Rejet des recours de l’opposition sur les résultats aux législatives

La cour suprême éthiopienne a rejeté vendredi les recours de la principale coalition de l’opposition éthiopienne, qui dénonce des malversations au cours des législatives du 23 mai et réclame la tenue d’un nouveau scrutin.

La cour suprême a rejeté tous les appels du Medrek (Forum pour la démocratie et le dialogue, opposition) en se basant « sur le fait qu’ils manquaient de preuves et ne respectaient pas les procédures », a déclaré à l’issue de l’audience le juge Asegid Gashaw.

Le Medrek, qui regroupe huit partis d’opposition, avait exigé dès la fin du scrutin que de nouvelles législatives soient organisées, après la victoire écrasante de la coalition du Premier ministre Meles Zenawi.

Selon le juge Asegid, le Bureau national éthiopien des élections (NEBE) « a déjà enquêté sur les accusations d’irrégularités et la cour suprême ne trouve aucune justification légale au rejet de la décision du bureau.
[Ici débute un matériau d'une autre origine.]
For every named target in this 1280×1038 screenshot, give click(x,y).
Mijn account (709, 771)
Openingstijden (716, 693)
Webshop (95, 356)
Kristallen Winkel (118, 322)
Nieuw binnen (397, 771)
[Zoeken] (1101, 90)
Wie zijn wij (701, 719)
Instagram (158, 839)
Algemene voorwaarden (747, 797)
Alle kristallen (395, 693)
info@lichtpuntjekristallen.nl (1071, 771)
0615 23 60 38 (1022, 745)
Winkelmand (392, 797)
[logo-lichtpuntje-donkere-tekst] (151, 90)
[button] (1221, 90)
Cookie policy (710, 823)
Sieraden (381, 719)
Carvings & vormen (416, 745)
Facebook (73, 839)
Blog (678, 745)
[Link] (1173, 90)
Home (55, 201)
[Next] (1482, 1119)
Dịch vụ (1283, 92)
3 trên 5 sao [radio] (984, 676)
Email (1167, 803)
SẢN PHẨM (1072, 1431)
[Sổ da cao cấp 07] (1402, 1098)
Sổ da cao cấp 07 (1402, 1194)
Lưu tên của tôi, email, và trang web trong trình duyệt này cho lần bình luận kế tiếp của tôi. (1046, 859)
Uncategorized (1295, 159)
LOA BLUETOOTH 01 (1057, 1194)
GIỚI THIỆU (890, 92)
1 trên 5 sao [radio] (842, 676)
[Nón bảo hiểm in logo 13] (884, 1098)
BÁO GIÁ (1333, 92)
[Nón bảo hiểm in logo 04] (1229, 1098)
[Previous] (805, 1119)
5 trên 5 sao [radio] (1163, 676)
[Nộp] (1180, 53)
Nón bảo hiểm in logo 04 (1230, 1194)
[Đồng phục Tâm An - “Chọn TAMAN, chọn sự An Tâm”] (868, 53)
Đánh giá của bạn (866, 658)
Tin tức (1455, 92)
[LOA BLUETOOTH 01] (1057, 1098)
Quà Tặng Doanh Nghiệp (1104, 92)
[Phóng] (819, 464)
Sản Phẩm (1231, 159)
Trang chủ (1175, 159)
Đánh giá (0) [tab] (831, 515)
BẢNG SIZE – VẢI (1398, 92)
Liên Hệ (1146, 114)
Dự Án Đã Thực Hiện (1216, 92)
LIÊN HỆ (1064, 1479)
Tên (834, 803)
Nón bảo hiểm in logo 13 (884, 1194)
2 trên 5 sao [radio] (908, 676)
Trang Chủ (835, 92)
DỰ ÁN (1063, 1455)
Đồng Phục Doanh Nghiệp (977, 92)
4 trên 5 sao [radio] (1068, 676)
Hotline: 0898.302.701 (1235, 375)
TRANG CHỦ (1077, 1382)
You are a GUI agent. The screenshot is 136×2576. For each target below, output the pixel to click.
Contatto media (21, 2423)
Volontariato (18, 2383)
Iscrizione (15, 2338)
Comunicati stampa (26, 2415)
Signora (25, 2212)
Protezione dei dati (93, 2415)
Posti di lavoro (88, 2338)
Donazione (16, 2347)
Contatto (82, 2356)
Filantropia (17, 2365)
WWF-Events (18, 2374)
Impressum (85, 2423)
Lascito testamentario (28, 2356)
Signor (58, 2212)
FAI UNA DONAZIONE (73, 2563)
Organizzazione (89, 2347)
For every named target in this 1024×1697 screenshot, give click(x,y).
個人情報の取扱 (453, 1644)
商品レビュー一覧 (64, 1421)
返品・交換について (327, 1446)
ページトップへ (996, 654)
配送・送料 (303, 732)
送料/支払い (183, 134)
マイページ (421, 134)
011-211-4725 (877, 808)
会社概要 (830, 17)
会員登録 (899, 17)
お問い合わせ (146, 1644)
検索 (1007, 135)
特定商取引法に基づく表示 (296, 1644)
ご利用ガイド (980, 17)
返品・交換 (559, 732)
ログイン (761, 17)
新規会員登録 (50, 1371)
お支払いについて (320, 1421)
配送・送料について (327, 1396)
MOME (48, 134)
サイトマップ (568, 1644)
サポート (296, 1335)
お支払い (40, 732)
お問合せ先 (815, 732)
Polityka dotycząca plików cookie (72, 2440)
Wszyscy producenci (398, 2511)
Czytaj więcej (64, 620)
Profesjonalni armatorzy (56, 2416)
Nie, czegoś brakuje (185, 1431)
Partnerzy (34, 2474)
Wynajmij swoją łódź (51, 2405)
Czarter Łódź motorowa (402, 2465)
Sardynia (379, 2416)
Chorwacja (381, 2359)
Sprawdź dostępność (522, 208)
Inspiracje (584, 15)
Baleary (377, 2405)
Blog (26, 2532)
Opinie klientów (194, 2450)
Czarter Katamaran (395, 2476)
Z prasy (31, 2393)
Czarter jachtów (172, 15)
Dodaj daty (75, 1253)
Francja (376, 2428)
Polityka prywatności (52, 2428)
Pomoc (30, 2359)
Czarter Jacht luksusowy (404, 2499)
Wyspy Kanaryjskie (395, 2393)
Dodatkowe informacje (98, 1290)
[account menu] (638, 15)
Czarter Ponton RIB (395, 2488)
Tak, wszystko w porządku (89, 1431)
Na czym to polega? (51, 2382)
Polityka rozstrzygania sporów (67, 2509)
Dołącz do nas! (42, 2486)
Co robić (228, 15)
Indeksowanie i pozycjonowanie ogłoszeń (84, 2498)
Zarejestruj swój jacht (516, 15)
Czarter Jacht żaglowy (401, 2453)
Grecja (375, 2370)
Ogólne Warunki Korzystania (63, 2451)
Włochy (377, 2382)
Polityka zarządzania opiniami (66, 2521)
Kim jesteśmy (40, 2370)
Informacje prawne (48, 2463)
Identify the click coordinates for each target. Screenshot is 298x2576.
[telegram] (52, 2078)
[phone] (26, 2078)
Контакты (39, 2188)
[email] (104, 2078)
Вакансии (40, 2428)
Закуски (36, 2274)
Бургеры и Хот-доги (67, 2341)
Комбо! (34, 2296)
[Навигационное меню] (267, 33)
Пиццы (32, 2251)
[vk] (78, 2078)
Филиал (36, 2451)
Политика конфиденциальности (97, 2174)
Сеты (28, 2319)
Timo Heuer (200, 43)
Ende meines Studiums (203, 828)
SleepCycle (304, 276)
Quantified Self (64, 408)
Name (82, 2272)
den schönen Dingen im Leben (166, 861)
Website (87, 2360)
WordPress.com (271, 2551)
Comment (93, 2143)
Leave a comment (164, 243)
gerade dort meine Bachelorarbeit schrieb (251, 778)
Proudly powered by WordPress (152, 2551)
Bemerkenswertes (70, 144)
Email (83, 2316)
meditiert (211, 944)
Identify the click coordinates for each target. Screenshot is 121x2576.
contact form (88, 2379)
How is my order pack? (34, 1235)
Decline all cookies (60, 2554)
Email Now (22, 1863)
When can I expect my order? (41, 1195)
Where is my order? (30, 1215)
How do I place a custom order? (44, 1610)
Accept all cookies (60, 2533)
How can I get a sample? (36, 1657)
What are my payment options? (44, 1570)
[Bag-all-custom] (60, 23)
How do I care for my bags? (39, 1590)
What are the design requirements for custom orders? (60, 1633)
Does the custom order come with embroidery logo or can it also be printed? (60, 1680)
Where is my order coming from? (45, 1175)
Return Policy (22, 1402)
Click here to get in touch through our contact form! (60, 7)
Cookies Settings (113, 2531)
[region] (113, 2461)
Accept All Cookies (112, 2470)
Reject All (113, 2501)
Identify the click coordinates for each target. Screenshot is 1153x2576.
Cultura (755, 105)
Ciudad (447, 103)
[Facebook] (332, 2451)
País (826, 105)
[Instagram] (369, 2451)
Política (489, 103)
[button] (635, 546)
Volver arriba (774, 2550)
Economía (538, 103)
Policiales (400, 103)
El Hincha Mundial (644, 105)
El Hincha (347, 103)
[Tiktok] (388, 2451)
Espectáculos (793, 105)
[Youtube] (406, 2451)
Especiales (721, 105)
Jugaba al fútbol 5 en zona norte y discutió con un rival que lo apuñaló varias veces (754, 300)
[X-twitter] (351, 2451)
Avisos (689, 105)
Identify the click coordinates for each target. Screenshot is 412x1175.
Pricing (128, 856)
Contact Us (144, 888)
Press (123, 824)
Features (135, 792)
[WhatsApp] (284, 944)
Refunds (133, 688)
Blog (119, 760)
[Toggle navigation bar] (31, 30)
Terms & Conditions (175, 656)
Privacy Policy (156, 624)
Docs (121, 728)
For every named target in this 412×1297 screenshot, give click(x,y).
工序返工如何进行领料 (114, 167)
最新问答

Les appels étaient injustifiés parce que toutes les plaintes ont été traitées dans les délais ».

« Il est choquant de noter que le système judiciaire n’a pas fait montre d’indépendance ni de sérieux. Les décisions légales ici viennent d’en haut », a réagi le président du Medrek, Beyene Petros.

Selon les résultats officiels les plus récents mais encore partiels, le Front révolutionnaire et démocratique des peuples éthiopiens (EPRDF, au pouvoir depuis 1991) du Premier ministre et ses alliés ont conquis 535 sièges sur les 547 que compte l’Assemblée nationale éthiopienne. Le Medrek n’a gagné qu’un seul siège. Les résultats définitifs doivent être publiés le 21 juin.

Deux autres partis d’opposition, le parti Berhan pour l’Unité et la Démocratie et le Front Démocratique éthiopien ont aussi exigé un nouveau scrutin, accusant notamment le gouvernement d’avoir intimidé leurs partisans.

La mission européenne d’observation du scrutin ainsi que les Etats-Unis ont jugé que le processus électoral n’avait pas rempli les normes internationales requises.

Lors des précédentes élections en 2005, l’opposition avait organisé d’importantes manifestations pour protester contre les résultats. La violente répression de ces manifestations avait fait 200 morts, dont sept policiers.